Collected data:
-------------------------
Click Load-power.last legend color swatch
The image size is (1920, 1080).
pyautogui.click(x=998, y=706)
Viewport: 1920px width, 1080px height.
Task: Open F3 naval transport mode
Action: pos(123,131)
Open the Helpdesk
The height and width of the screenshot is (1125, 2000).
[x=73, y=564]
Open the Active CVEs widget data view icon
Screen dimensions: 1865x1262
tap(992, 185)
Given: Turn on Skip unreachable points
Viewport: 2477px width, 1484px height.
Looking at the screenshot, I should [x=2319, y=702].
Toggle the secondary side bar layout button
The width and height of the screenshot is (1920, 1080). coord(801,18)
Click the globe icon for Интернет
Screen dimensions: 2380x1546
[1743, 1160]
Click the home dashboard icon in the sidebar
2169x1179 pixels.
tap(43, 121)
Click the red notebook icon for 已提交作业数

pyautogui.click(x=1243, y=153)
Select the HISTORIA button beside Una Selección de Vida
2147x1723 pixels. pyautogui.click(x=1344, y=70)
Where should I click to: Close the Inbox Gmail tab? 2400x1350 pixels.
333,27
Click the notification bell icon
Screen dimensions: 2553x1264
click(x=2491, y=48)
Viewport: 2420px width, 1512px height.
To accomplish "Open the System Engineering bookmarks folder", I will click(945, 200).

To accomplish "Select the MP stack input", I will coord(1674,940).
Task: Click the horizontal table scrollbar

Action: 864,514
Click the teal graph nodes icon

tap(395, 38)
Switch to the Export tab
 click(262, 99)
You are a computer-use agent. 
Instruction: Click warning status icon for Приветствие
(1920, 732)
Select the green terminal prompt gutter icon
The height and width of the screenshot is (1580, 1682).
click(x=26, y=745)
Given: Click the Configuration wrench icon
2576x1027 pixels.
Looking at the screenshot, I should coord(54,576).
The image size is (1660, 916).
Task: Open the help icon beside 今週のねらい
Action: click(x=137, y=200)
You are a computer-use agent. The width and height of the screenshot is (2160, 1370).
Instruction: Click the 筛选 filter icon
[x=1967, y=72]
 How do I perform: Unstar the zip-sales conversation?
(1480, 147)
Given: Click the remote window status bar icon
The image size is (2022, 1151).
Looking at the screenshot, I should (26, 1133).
-------------------------
• Directions for this task:
Reproduce each line from the data that has "agent" in it.

• Response to this exercise:
You are a computer-use agent. 
You are a computer-use agent. The width and height of the screenshot is (2160, 1370).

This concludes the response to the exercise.